**WHAT IS EXPECTED**
Output all of the data exactly, keeping any images out of the copy.

**LISTED RECORDS**

'''

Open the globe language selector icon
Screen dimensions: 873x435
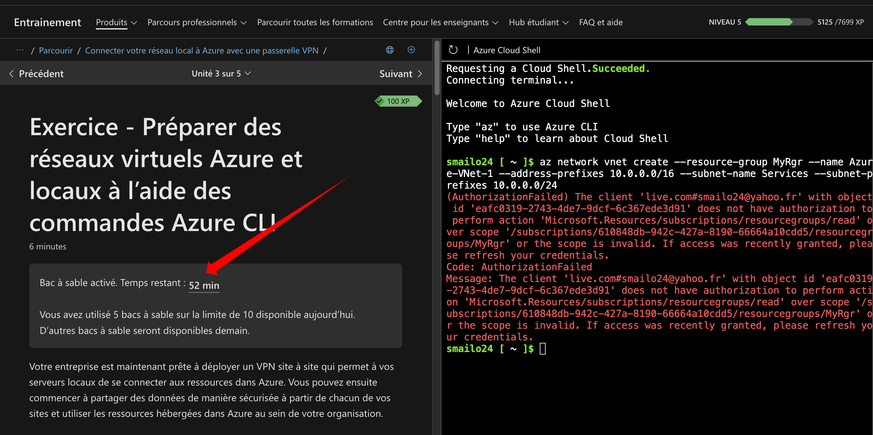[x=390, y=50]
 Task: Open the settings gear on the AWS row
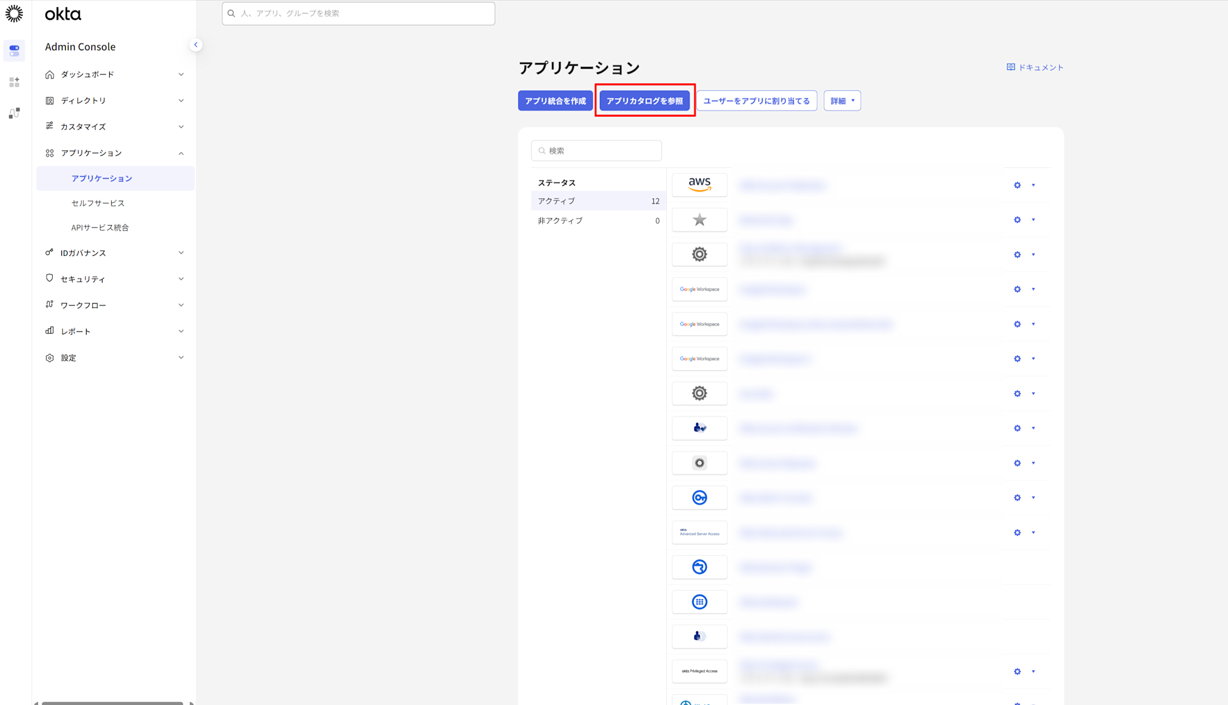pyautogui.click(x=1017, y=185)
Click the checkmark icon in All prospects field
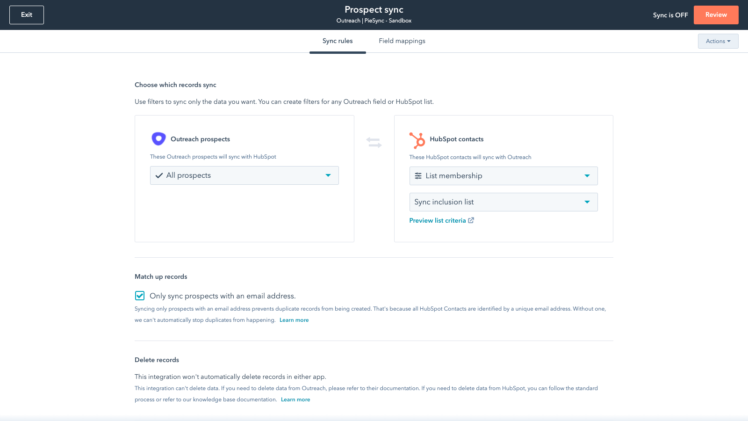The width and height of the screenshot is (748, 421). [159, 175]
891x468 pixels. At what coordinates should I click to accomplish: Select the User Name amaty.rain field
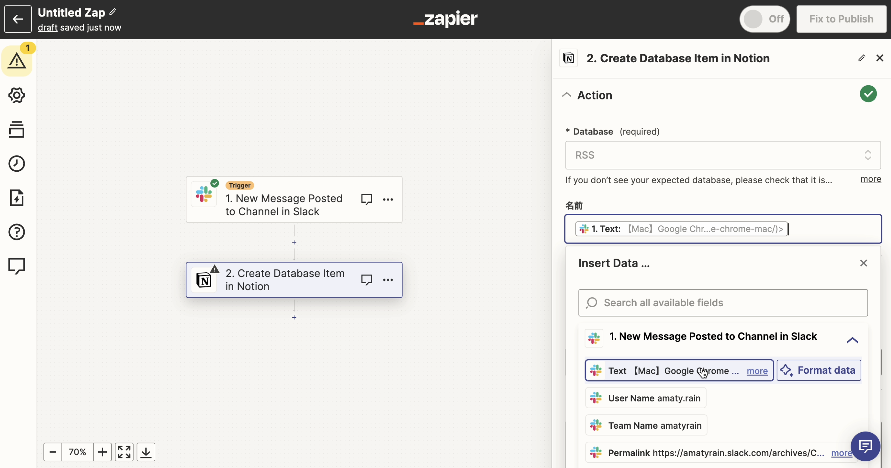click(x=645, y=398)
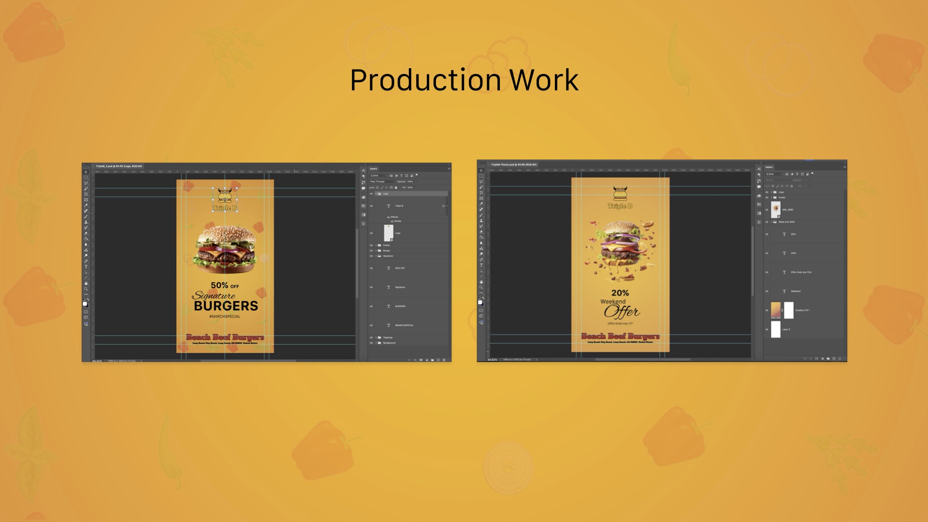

'''

**SOLVED EXERCISE**
Open the globe language selector icon
Screen dimensions: 873x435
[x=390, y=50]
 Task: Open the settings gear on the AWS row
pyautogui.click(x=1017, y=185)
Click the checkmark icon in All prospects field
The width and height of the screenshot is (748, 421). [159, 175]
891x468 pixels. At what coordinates should I click to accomplish: Select the User Name amaty.rain field
click(x=645, y=398)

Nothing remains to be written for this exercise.